とうとう今年のお盆が明けてしまいましたね。夏が大好きな私としては、お盆が明けると秋がそこまでという感じがして寂しい気がしてしまうのですが、まだまだ暑さは収まらないようですのでしばらくは、汗をかきながら夏気分を味わっていたいと思っています。

ところで事務所の夏休みは毎年週末に加えて8月13日~15日まで3日間(今年は計6日間)とさせて頂いています。私は時間を自由に使うことができますので、めったに年休をとることはないのですが、今年は今日19日まで思い切ってお休みを頂きました。と言っても旅行に出発した14日夜までは秋のセミナーのレジュメ作りの毎日を予定しており、ブログも休むつもりはなかったのですが、不覚にも喉の熱が出てしまい3日間ほど伏せがちに過ごしました。ある意味良い休息にはなったかもしれません。

旅行は2度目のヘルシンキに行ってきました。元々結婚祝いに会社の先輩も含む友人の皆さんに少しずつ出資してもらい「アラビア社」の食器セットを頂いて、その頃からフィンランドはあこがれの国だったのですが、「幸福度世界一」「教育・福祉・働き方先進国」といった日本の働き方改革以降よく取りざたされているので、本もかなり沢山読んでいます。働き方改革だけでなく教育も、また高齢者福祉もどのようなものなのか興味深い国ですが、消費税は24%とかなり高く、学校がほぼ公立校であるということからも、教育、福祉はこの消費税が支えているのだと思います。
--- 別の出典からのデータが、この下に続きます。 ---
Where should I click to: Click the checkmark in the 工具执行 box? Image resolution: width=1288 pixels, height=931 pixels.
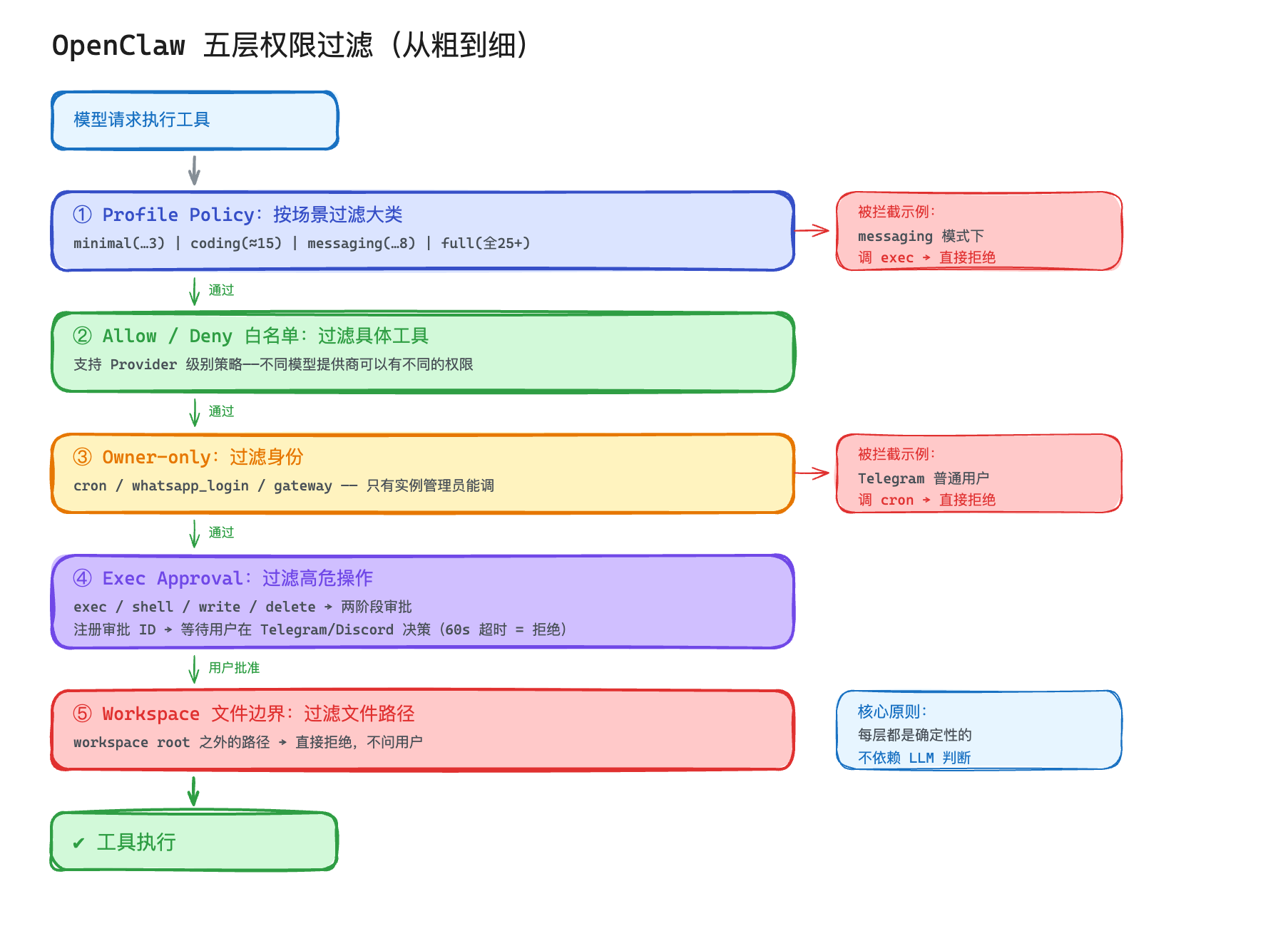pos(78,842)
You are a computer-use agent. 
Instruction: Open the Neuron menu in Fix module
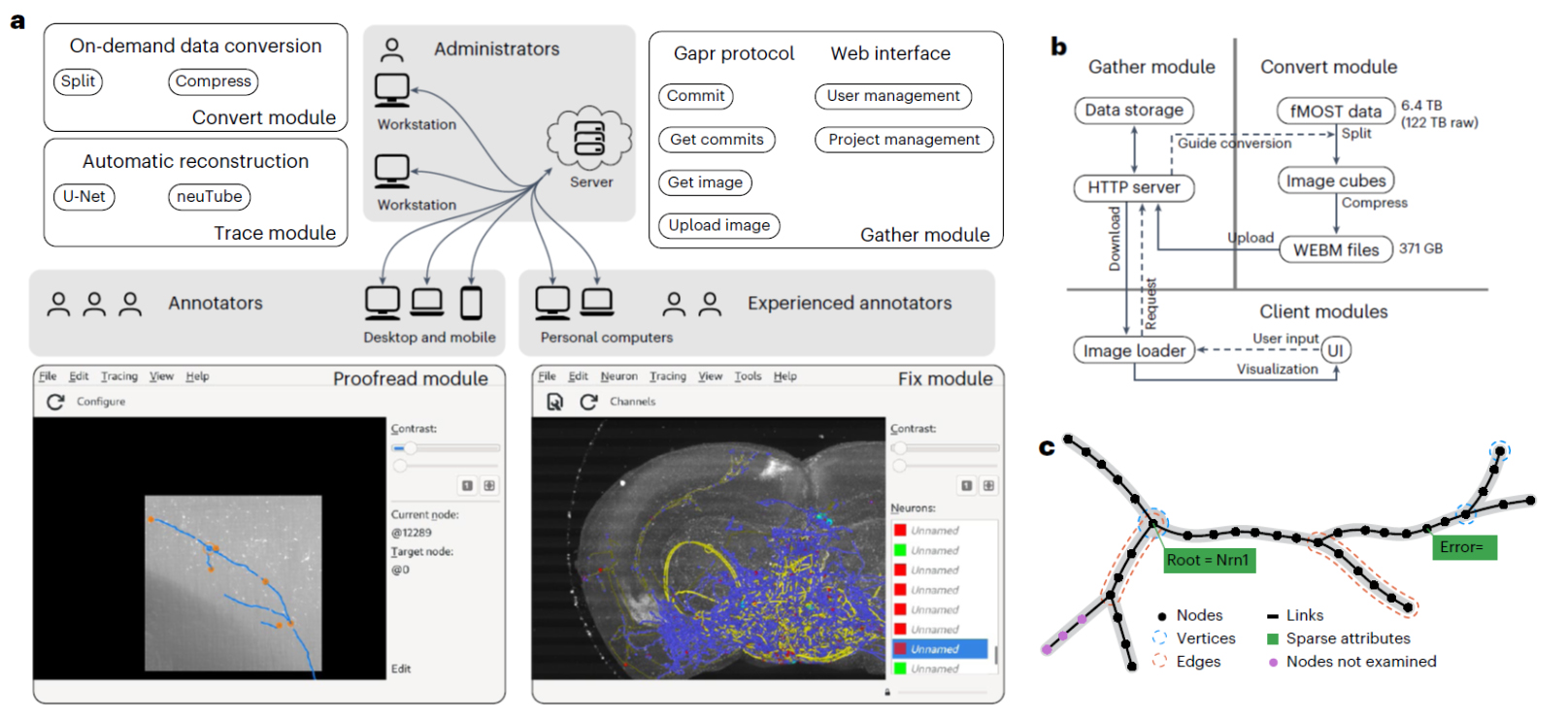point(618,376)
様々な方面から書かれた書籍から見えるフィンランドの姿は、本屋さんで書籍の背表紙を見てあこがれるのとは少し違っており、600年のスェーデン統治、その後100年のロシア統治と、まずは一国としての独立を勝ち得るためにここ100年前くらいまでかなり困難な場面もあったようです。徴兵制もあり、1300キロの国境が接するロシアに対する警戒心は強く、人口はかなり少ない500万人という中でフィンランドの予備役(いってみれば正規の兵士以外)が90万人なのに対して、人口1億2000万人の日本の予備役は5万人など、おそらく「Well-being」のイメージが強い一般的なフィンランドとは乖離があるかもしれません。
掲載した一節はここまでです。